§ Exercise brief: Duplicate the rows starting at the line containing "This screenshot has width=924, height=533." and ending at the line containing "Action: (96, 14)", both included.

§ Records for processing:
Start

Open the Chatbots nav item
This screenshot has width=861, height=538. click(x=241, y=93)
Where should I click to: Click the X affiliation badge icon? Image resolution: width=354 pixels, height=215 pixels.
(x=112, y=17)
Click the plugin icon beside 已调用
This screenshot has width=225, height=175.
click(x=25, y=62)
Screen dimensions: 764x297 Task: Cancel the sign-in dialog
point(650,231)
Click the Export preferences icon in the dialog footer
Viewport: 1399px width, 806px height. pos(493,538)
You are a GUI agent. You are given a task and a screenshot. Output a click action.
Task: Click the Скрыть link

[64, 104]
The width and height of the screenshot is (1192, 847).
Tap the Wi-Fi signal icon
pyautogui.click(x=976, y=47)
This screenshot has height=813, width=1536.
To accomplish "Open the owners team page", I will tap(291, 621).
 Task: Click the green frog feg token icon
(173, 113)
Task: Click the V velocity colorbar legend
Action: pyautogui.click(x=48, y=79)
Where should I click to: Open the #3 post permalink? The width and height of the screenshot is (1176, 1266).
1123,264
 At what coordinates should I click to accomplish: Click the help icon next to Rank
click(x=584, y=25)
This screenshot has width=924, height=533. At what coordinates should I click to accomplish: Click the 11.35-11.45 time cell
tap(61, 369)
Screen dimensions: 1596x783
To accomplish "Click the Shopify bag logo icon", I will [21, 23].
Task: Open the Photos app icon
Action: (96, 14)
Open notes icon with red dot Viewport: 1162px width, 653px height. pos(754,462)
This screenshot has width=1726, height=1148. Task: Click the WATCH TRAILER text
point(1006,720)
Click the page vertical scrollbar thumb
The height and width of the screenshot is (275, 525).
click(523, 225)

End

§ Answer to the problem:
This screenshot has width=924, height=533. At what coordinates should I click to accomplish: Click the 11.35-11.45 time cell
tap(61, 369)
Screen dimensions: 1596x783
To accomplish "Click the Shopify bag logo icon", I will [21, 23].
Task: Open the Photos app icon
Action: (96, 14)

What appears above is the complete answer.